I stood, staggered sideways a few steps, and was glad to catch myself before Dutiful could seize my arm. When a man’s pride is all he has left, he holds it closely. I did not care that they watched as I went to the drapes and triggered the hidden door. I was sick of secrets. Let them all spill out into the daylight. But it wasn’t daylight now. It was night. Let the secrets spill into the night? I shook my head. I had been doing something. Going to the Fool. I clutched my thoughts tightly.
I ascended the stairs. I knew they followed. The room above was yellow with candlelight and hearth fire. I smelled the resinous fragrance of the Mountain forests and suspected that Kettricken burned incense from her home. It cleared my mind and as I entered the chamber, it struck me that I had never seen it so warm and welcoming. My eyes swept over the changes. The crow perched on one of the chairbacks, dozing in the warmth from the fire. “Fitz—Chivalry!” she greeted me. Ash sat on the floor by the hearth at Kettricken’s feet. He gave me a doleful look and then turned his gaze back to the fire. My former queen was ensconced in Chade’s old chair. She had draped a colorful Mountain coverlet over it. On the table beside her, a fat blue teapot painted with leaping hares steamed. Her braided hair was pinned high on her head, and the cuffs of her simple blue gown were folded back as if she were ready to do the day’s scrubbing. She turned to me, a mug of aromatic tea in her hands. Her eyes were concerned but her mouth smiled. “Fitz! I am so relieved you have returned to us, and so worried for little Bee! And for Chade’s daughter!”
I made no answer to her greeting. My gaze was snagged on the man who sat beside her. He was slender and upright, but his posture was still uncertain. An invalid still, he was robed in soft gray wool; a loose hood covered his head. I could not tell if he could see me or not. The eyes he turned on me were no longer clouded and gray; they gleamed a faint gold as if the firelight reflected in them. He extended a hand toward me. The knuckles were still swollen and his hands were bone-gaunt, but his fingers moved with a shadow of their old grace. He turned his hand palm up and reached toward me. “Fitz?” he asked, and I knew then he could not see me. Yet I had the uncanny feeling he could sense me.

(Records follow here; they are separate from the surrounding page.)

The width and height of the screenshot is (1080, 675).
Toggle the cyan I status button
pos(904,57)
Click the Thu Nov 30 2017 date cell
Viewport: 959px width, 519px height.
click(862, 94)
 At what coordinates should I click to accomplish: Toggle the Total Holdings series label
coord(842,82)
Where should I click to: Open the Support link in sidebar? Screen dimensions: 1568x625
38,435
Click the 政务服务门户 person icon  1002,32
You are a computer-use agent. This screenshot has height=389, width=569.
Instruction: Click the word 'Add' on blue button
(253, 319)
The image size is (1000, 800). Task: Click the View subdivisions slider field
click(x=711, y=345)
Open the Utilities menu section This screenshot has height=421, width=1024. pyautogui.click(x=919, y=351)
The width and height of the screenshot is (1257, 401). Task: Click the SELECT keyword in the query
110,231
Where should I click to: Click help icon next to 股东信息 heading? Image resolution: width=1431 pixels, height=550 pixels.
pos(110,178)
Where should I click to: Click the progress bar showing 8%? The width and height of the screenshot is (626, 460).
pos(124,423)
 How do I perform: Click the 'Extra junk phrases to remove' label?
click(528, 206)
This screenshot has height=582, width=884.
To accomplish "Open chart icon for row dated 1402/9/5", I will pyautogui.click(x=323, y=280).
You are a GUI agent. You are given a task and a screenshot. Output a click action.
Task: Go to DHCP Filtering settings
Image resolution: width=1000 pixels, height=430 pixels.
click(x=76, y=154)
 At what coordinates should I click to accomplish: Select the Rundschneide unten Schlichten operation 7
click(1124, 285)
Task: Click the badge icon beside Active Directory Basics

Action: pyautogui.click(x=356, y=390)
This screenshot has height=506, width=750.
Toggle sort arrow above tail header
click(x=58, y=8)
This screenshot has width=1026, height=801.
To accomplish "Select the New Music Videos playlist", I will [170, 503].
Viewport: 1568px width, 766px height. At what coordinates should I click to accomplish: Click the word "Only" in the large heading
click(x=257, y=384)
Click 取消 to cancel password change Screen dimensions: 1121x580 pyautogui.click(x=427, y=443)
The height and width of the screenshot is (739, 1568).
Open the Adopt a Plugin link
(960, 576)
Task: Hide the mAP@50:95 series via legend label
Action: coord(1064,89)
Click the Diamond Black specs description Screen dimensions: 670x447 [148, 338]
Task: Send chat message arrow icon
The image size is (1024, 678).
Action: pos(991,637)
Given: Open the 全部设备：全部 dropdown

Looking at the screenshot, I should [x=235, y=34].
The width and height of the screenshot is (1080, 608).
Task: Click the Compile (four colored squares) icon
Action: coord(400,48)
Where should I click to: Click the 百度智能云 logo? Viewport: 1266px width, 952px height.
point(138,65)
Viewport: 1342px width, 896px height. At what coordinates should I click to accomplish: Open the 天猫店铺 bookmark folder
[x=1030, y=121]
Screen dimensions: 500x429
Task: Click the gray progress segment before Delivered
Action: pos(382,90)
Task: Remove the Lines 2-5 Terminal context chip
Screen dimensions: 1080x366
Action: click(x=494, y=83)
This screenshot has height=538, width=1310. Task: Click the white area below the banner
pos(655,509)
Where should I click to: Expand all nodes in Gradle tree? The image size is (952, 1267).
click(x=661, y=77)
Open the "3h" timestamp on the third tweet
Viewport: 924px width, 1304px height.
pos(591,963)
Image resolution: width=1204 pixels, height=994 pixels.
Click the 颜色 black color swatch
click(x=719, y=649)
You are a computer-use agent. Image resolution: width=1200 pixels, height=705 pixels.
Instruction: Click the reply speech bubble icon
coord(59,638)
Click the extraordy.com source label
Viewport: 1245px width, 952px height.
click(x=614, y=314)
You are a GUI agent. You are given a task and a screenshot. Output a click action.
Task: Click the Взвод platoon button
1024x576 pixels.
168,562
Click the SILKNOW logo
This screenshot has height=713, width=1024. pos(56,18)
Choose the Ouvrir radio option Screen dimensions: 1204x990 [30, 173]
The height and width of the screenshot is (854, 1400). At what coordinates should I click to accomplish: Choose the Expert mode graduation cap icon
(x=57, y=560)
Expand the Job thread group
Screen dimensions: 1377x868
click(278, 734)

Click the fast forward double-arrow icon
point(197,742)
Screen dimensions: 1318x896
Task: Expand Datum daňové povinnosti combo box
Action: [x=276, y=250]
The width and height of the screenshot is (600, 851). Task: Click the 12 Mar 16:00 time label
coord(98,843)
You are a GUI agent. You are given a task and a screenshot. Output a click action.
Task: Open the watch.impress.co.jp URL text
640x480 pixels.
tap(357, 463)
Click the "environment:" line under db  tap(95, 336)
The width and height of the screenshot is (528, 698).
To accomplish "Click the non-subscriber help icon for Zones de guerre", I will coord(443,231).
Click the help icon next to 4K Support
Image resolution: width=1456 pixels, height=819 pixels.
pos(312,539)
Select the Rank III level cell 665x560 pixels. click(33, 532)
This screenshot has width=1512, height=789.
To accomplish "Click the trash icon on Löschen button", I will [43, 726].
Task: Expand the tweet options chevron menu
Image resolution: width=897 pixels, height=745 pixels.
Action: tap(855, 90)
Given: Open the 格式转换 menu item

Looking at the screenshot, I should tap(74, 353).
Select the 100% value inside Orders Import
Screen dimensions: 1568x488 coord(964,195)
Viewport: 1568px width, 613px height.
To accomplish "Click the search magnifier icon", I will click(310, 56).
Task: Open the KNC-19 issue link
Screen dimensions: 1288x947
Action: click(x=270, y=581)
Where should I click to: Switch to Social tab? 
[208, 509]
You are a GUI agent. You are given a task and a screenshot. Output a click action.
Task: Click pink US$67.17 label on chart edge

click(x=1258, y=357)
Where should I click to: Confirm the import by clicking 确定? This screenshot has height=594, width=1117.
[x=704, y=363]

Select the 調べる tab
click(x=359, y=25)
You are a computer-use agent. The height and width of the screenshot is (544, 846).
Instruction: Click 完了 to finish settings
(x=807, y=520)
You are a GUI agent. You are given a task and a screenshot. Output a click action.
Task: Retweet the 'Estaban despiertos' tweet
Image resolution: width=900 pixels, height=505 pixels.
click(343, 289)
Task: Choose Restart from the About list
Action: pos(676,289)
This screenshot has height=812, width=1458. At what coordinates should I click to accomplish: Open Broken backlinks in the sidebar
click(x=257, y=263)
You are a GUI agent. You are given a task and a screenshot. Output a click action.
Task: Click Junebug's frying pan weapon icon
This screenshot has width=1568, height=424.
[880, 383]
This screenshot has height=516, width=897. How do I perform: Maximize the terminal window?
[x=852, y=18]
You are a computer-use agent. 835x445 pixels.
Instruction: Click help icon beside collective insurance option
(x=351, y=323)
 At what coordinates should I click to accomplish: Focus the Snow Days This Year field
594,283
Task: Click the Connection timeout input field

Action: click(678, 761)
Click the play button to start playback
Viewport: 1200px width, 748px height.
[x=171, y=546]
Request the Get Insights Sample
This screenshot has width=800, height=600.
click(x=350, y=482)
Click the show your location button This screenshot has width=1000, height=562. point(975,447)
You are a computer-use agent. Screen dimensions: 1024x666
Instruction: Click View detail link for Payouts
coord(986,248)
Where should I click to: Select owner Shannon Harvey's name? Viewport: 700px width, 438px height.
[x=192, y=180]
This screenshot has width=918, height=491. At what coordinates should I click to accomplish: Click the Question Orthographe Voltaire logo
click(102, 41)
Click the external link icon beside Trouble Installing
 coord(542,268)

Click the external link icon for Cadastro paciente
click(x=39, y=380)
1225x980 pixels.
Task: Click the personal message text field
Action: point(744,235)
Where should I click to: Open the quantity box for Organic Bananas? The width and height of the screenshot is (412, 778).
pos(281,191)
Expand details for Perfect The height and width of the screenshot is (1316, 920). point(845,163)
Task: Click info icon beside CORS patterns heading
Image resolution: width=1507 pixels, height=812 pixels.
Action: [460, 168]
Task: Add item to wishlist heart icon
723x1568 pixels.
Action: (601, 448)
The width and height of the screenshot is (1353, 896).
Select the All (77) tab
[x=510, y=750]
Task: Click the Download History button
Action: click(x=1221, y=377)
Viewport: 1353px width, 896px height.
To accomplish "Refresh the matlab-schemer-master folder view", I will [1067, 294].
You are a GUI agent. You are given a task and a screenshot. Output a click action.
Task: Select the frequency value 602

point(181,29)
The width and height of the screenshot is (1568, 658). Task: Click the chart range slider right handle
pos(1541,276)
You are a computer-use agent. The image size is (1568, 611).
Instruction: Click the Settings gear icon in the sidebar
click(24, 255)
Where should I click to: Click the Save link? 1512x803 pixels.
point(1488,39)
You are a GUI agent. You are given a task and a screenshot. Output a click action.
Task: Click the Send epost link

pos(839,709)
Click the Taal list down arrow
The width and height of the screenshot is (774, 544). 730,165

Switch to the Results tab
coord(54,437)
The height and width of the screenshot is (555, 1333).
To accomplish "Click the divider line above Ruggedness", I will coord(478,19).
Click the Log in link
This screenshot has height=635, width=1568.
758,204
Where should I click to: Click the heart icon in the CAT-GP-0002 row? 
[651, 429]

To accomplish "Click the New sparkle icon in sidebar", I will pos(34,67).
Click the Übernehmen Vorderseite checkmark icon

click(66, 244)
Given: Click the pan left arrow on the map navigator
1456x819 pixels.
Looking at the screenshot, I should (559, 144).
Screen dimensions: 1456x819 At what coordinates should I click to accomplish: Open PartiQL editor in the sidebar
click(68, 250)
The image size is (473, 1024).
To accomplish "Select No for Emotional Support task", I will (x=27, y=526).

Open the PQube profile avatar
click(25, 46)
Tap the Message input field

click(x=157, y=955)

I crossed the room and seized his hand in both of mine. It was slightly cool, as the Fool’s flesh had ever been. “You are better!” I exclaimed, full of relief at the sight of him upright and moving. I had expected to see him gray and failing in the bed. I turned his hand over in mine; the flesh of the back of it was strangely puckered. It reminded me of an unfledged squab.
“I am alive,” he rejoined. “And more vital. Better? I do not know. I feel so different that I cannot say if I am better or not.”